Problems to work on:
#1 In the blog post on adult stem cells, how long and how large is the Vatican Pontifical Council's partnership with NeoStem?
#2 Carry the blog post on adult stem cells forward, picking up right after its final sentence.

Page extract:
<<<<
Saturday, 12 November 2011

Adult Stem Cells: the power of placenta

You are unlikely to learn this from any UK news source but an international conference was held in Rome on 9-11 November devoted to medical applications of adult stem cells.

The Vatican Pontifical Council had earlier announced a 5-year, $1 million partnership with adult stem cell biopharmaceutical firm NeoStem and its educational foundation to research adult stem cells, examine their use and promote the cells as medical treatments.

Adult stem cells, which unlike embryonic stem cells can be obtained ethically without destroying human embryos, are already used in the treatment of hundreds of diseases. Great strides are also being made in developing the alternative ethical sources – umbilical stem cells and iPS (induced pluripotent stem cells).

I have recently highlighted some exciting new advances on this blog.

Some interesting papers have come out of the conference. Here is one on another promising ethical source of stem cells – the human placenta. I reproduce the article from the Vatican radio site here in full with some added links.
>>>>
Dataset excerpt:
<<<<
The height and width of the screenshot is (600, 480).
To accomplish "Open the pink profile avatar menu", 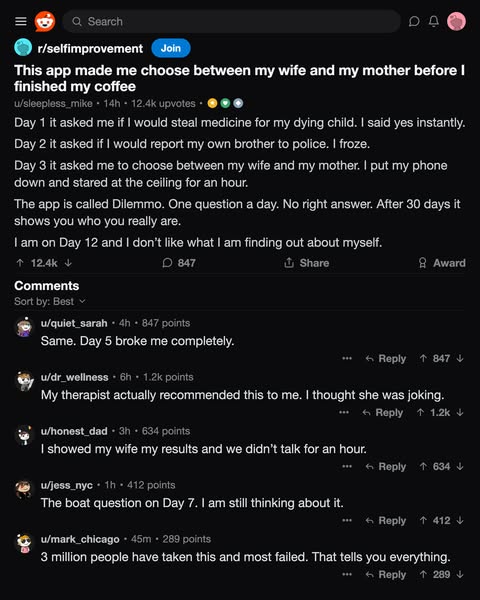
>>>>
Written answers:
#1 It is a 5-year, $1 million partnership.

#2
Adult Stem Cells: the power of placenta

A leading pioneer in the use of adult stem cells to treat life-threatening diseases is calling the Vatican ‘a very powerful and supportive ally to helping advance this technology.’

Dr Robert J Hariri, founder and chief executive officer of Celgene Cellular Therapeutics is a US neurosurgeon and trauma specialist recognized for his discovery of pluripotent stem cells (cells that can differentiate to become nearly any cell of the body) from placenta.

Dr. Hariri spoke to Vatican Radio after delivering a speech on his research on adult stem cells in the treatment of autoimmune diseases at a three day Vatican sponsored conference this week entitled ‘Adult Stem Cells: Science and the Future of Man and Culture.’

Recipient of the Thomas Alva Edison Award for his discovery of placental stem cells in 2007 and for engineering tissues and organs from stem cells in 2011, Dr Hariri says he was first drawn to investigate the placenta as a therapeutic source of stem cells after seeing an ultrasound of his daughter while she was an embryo growing in the womb. He marvelled at how the placenta developed more rapidly than the embryo and at its nutrient-giving and protective properties.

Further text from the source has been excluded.